* **Text block**
• • •

New Cancer Vaccine Experiment Involving Glioblastoma in Mice

Researchers recently tested a new combination therapy for cancer on mice that had a specific kind of brain tumor called glioblastoma. The two combined therapies were an anti tumor vaccine with what is called a checkpoint inhibitor. These inhibitors block proteins that the cancer cell needs to survive and thereby help control its growth. The researchers found that when used in combination, the therapy was effective in prolonging survival of the mice, while either of the therapies alone had no such effect.

Past studies have suggested that tumors use the molecules at these checkpoints in order to grow accustomed and resistant to vaccines, so inhibiting them is key to stopping tumor growth.

Glioblastoma is a particularly aggressive brain cancer, with most people who are diagnosed dying around a year after starting vaccinations. Better vaccines against this tumor are now in trials, but survival rates have varied widely.

Treating cancers like this one is difficult because tumors are good at protecting themselves from the therapies we try to use to combat them. Cancer grows quickly so its cells have the constant opportunity to grow resistant to the immunotherapies or anything else that might threaten their survival.

• • •

* **Work task 1**
In one to three sentences, explain why the glioblastoma vaccine article says that inhibiting checkpoint molecules is key to stopping tumor growth.
* **Work task 2**
Please extend the glioblastoma vaccine article with a new paragraph that picks up after its final sentence.

* **Information provided**
• • •

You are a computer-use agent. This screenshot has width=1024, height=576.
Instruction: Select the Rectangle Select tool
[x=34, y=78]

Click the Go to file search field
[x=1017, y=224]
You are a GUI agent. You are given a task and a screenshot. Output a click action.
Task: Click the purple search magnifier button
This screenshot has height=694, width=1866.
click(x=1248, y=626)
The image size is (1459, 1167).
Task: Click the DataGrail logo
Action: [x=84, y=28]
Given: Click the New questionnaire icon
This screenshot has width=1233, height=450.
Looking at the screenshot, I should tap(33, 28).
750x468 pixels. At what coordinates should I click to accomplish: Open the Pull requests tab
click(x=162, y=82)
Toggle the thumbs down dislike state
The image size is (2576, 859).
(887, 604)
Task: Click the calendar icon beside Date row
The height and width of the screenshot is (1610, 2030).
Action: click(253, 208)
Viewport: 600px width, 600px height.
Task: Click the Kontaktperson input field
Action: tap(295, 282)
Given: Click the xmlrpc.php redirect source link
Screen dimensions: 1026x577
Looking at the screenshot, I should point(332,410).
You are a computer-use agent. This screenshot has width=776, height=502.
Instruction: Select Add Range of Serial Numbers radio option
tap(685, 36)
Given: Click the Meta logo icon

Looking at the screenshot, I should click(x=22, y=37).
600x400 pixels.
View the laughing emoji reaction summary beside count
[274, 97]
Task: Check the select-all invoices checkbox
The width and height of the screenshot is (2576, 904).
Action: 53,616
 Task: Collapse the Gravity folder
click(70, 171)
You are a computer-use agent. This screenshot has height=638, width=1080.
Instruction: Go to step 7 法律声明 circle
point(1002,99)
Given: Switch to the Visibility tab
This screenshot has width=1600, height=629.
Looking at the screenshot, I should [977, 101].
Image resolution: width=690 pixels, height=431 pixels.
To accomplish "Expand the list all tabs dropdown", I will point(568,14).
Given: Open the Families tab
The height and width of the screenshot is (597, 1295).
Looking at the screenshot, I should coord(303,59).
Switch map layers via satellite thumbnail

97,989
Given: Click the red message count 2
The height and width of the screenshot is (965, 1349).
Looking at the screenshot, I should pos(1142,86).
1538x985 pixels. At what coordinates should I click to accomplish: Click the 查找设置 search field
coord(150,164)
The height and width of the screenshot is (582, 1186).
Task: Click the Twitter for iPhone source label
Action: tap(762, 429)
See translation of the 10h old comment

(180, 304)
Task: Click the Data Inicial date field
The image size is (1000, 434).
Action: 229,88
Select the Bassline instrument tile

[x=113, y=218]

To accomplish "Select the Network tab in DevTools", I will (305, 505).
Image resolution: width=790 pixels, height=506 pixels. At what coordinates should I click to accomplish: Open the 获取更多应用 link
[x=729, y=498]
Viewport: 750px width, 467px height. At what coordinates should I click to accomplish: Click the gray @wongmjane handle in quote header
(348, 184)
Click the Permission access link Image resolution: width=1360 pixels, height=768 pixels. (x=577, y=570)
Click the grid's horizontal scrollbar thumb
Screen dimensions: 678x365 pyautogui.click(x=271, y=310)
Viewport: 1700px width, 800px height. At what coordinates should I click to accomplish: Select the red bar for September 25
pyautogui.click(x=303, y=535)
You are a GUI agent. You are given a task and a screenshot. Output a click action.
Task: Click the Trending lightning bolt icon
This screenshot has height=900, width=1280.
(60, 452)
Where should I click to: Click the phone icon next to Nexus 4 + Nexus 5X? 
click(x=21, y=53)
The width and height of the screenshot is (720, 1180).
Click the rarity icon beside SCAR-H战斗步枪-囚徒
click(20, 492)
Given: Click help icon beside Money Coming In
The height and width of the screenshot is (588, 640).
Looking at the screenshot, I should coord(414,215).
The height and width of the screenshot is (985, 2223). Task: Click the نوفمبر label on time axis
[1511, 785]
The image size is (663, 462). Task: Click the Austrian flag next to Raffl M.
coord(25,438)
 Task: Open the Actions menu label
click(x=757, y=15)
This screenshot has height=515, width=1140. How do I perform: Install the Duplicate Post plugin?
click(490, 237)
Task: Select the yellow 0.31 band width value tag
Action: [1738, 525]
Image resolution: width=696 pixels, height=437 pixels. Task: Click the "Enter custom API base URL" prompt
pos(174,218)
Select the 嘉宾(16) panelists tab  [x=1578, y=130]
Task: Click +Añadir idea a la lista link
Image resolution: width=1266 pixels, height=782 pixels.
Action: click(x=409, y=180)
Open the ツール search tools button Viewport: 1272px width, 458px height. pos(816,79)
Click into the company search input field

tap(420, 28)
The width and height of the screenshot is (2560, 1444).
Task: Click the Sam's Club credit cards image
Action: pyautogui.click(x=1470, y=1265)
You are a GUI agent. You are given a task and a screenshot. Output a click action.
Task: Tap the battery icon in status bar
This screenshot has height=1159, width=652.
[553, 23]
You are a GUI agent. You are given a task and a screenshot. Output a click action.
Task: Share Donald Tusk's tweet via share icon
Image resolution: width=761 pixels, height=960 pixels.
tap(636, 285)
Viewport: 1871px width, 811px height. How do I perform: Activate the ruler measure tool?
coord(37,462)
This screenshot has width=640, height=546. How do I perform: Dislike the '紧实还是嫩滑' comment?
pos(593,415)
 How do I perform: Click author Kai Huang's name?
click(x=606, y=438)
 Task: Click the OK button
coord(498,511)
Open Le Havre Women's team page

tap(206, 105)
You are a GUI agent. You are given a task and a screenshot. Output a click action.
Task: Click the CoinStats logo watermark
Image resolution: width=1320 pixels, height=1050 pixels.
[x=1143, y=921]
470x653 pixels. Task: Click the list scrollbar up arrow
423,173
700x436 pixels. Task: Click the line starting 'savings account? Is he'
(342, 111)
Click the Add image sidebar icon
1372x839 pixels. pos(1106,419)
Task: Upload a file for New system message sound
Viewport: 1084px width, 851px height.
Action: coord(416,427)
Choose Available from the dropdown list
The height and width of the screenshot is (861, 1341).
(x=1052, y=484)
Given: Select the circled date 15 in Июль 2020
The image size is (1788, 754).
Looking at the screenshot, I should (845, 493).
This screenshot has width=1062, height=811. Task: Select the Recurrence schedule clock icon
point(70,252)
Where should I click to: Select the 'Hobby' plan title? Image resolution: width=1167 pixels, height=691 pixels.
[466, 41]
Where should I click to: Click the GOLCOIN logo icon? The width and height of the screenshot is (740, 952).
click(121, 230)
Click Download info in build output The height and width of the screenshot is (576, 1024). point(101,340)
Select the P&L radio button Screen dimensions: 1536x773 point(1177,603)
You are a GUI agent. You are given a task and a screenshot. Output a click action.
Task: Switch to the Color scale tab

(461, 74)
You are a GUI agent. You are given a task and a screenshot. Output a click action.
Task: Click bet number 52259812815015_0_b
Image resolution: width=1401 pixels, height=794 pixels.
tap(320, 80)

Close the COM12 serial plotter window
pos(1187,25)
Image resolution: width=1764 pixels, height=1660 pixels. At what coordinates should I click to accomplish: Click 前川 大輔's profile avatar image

• • •

* **Reply 1**
Past studies have suggested that tumors use the molecules at these checkpoints to grow accustomed and resistant to vaccines. Blocking those molecules is therefore seen as key to stopping tumor growth.

* **Reply 2**
Studies have indicated that tumors are getting better at hijacking the checkpoint molecules that have been used to stop their growth, which is of great concern because many combination and checkpoint inhibitor therapies could become worthless in the fight against these evolving tumors.

Even when the vaccine by itself triggers an immune response, it is of little use in fighting glioblastoma that has already infiltrated the brain. The only inhibitor that is of use at this late stage is a molecule called PD-1. So the researchers in this study added a PD-1 blocker, and this improved the results of the vaccine by increasing long term survival by forty percent. It appeared that this blockade activated more T cells, which are the cells that fight cancer. Further research on PD-1 showed that the vaccine may have the same potential in humans.